秋月凌駕という黄金の精神を持つ“強者”……その在り方に惹かれ、魅せられたことによって、
無自覚なまま支配者の掌中に彼を差し出し、逃げ場なき闘争へと送り込んでしまった存在であった。
彼は元々「緋文字礼」とは異なる名前、立場を持つ非常に優秀な人間で、
努力を惜しまぬ上に才能を持っていたものの、その才能ゆえ何事にも葛藤を抱かない存在でもあった。
そのせいか、彼は次第に「これほどあっさり得た勝利に意味はあるのか」という信念のない強者特有の哲学を持つようになる。
やがて、時計機構の存在を知ったことで、
「人間の才能程度、いずれ発達した科学社会が単なる誤差範囲に変えてしまう」という結論に至り、自己を苛む虚無感に耐えられず自殺。
その才を惜しんだ機構によって刻鋼人機として蘇生された後、
「全てを忘れて没入できるような刺激的な人生」を渇望し、結果自分の記憶を捨て去り、機構との絶望的な闘いへ身を投じる選択をとった。
空っぽとなった彼は雄々しく闘い、その身に敗北を刻まれながらも生還、再び記憶をリセットするという繰り返しの中に生きた。
その中で、「彼」は才能だけではない、より高度な戦闘者として磨き上げられていったのだった……
礼が影装に到達していながら、なぜ不完全な発動しかできなかったのか。
それは、礼自身が知覚せぬ深層心理において、
驕り高ぶり他者を見下し続けた自分の過去、
そしてその果てに形成されたのが、最悪の裏切り者の自分である、という真実を忌み嫌い、
友や仲間に対し、己が真実を明かすことを何よりも恐れ、怯えていたからに他ならない。
|
礼の真理到達への一方的な期待の言葉を残し、アポルオンは去ってゆく。
自らの卑小さ、いやそれ以上に親友や仲間、自分よりも大事な仲間達を無差別の殺し合いという最悪の状況にまで、
引きずり込んでしまったことへの罪悪感に、礼はそれまでの決意も、何もかもを喪失し、朽ち果てる時を待つばかりかに見えた……
だが、そんな砕け散る寸前の彼に向けて、
切は、自分こそ闘争の裏側を知りながら、 「何もしない」選択を選んだ裏切り者だと告白する。

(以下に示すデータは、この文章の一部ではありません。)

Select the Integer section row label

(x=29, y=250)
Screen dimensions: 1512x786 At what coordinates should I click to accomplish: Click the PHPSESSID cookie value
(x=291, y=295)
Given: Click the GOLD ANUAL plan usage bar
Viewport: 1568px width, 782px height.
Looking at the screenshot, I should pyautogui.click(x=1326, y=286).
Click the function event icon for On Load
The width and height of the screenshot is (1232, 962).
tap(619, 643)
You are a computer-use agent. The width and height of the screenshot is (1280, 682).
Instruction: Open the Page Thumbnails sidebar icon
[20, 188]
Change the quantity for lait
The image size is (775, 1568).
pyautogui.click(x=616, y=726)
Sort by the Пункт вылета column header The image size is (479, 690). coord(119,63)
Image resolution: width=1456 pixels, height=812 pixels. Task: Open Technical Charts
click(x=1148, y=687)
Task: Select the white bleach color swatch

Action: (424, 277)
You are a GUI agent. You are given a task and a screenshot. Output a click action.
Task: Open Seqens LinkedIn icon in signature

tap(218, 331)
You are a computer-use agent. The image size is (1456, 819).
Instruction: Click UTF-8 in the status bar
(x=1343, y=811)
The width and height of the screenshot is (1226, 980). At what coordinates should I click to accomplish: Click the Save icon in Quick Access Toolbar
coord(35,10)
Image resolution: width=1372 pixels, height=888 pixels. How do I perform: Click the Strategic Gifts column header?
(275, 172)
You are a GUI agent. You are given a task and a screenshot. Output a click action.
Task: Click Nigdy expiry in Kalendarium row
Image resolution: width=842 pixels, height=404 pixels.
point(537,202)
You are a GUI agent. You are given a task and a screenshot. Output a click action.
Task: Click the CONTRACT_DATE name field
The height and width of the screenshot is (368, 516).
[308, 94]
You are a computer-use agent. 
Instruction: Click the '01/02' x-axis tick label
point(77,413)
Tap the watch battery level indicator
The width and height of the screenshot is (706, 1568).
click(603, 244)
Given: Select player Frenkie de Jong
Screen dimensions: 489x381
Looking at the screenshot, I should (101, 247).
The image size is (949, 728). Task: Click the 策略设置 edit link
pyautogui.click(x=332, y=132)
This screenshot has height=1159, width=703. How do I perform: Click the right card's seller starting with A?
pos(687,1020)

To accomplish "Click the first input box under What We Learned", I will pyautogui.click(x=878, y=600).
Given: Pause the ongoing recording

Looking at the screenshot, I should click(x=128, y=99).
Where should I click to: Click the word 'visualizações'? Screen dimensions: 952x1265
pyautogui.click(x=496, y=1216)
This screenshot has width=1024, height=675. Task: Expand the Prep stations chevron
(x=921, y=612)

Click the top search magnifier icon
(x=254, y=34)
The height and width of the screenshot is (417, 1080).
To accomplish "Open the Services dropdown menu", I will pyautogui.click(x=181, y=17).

そして、彼女は自分と近しい立場の礼、その真実を知りつつも、
諦めてしまった自分にとって、ひたむきに、明日を、未来を勝ち取れると……
そう信じて闘う礼の姿に、何よりも眩しく焦がれていた、という誰にも明かさなかった想いを吐露した。
こんな愚かで、惑い続けた自分の姿が、目の前の傷だらけの 女性に救いを齎していた────
ささやかな、しかし彼にとっては何よりも尊い事実を知り、礼は 今一度立ち向かうことを切に誓う。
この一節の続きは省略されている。